[YOUR OBJECTIVE]
If a line in the records below holds the word "logo", copy it.

[GIVEN RECORDS]
• • • • •

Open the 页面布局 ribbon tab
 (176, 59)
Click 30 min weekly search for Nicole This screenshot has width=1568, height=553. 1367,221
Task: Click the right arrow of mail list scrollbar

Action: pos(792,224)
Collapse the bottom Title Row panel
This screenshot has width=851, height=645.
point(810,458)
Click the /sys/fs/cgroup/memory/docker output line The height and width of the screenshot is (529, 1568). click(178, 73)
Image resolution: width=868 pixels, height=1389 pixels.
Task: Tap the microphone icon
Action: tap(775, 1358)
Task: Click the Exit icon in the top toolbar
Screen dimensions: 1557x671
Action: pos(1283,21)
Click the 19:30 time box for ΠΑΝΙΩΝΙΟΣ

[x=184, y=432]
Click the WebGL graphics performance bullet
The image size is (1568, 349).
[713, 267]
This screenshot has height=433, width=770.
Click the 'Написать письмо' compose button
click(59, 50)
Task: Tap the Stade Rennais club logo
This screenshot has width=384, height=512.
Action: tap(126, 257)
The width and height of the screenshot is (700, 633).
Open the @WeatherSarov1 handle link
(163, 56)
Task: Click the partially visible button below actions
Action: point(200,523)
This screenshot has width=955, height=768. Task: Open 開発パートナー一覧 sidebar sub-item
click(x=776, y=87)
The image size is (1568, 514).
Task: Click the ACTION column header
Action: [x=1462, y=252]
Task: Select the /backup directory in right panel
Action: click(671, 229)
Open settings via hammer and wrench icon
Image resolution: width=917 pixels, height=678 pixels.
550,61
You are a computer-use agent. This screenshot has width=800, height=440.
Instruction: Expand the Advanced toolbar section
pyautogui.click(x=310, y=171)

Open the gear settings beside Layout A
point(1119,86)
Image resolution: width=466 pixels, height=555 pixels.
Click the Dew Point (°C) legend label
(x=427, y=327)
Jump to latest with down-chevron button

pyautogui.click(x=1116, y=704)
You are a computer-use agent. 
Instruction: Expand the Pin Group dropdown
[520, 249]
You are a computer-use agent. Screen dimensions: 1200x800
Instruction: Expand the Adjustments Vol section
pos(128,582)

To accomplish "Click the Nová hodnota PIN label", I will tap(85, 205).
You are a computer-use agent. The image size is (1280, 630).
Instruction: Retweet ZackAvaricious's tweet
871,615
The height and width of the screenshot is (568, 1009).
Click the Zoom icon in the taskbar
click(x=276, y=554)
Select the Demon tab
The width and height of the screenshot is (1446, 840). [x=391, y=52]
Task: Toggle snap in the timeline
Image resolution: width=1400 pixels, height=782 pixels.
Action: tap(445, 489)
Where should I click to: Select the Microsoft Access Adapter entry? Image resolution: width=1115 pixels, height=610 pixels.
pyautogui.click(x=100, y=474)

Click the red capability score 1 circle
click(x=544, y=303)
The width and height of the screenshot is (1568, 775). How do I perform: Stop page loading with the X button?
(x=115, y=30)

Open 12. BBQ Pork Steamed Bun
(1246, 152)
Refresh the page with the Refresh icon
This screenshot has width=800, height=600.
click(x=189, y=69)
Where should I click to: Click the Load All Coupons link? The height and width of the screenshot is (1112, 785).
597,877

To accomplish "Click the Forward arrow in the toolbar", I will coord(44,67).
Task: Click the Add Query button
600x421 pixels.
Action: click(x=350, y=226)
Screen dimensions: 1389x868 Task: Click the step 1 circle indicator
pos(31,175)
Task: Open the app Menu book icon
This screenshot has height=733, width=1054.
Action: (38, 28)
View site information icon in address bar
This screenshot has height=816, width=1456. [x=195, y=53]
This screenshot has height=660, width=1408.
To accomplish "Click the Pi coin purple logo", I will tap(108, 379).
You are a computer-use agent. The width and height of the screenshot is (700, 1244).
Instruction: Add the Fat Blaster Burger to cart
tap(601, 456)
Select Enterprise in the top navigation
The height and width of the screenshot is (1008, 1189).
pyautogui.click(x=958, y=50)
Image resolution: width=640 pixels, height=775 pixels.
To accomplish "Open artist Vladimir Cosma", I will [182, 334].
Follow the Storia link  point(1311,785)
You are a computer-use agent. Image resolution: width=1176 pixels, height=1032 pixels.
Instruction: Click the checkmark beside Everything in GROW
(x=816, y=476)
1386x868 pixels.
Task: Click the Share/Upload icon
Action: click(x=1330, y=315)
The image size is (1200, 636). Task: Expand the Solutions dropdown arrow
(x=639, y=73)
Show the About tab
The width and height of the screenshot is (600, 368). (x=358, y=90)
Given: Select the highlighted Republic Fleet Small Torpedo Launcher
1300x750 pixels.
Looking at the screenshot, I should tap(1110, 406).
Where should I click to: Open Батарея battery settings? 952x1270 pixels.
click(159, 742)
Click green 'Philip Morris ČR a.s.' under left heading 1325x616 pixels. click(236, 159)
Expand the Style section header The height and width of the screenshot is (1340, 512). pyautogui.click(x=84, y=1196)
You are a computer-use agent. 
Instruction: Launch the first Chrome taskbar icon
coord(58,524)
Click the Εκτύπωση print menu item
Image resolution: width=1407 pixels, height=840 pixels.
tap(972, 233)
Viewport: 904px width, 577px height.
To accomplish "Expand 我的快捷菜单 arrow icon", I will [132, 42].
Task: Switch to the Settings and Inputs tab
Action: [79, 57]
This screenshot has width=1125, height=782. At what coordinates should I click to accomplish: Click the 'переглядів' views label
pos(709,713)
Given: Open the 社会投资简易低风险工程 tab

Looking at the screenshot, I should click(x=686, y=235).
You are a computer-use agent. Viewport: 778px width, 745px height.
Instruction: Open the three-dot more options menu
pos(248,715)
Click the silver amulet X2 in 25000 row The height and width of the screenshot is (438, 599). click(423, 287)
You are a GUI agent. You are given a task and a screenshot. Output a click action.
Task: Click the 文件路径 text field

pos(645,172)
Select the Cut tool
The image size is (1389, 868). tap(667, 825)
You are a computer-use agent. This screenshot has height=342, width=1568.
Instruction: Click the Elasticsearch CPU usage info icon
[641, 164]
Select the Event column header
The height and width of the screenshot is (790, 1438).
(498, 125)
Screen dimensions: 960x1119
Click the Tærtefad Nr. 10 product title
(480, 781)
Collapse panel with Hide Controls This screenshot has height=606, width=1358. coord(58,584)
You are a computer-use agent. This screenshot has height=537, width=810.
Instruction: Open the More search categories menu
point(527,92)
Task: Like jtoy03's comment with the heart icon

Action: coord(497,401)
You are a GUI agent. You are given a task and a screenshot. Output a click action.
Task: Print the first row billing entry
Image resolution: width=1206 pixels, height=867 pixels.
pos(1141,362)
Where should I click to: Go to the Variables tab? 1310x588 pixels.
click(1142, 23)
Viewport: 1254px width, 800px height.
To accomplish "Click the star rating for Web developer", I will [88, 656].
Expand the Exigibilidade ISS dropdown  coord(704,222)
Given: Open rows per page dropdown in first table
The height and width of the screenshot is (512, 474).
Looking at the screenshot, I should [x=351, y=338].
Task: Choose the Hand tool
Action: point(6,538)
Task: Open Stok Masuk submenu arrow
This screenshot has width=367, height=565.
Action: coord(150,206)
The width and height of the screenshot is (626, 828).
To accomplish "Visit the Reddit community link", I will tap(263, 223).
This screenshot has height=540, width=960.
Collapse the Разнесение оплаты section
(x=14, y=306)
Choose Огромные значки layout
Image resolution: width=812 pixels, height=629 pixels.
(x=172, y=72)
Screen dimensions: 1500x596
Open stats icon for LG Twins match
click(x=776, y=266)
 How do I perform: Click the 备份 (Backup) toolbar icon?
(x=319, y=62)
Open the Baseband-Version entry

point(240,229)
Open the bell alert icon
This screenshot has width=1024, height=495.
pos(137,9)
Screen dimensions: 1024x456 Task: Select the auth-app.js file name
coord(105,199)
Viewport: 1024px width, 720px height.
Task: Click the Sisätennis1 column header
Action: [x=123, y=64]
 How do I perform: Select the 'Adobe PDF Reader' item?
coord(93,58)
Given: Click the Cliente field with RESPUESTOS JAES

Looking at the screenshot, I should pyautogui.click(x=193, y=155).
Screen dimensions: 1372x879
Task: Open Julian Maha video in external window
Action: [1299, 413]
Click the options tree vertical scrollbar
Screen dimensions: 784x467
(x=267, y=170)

• • • • •

[RESULT BELOW]
Task: Tap the Stade Rennais club logo
To accomplish "Click the Pi coin purple logo", I will tap(108, 379).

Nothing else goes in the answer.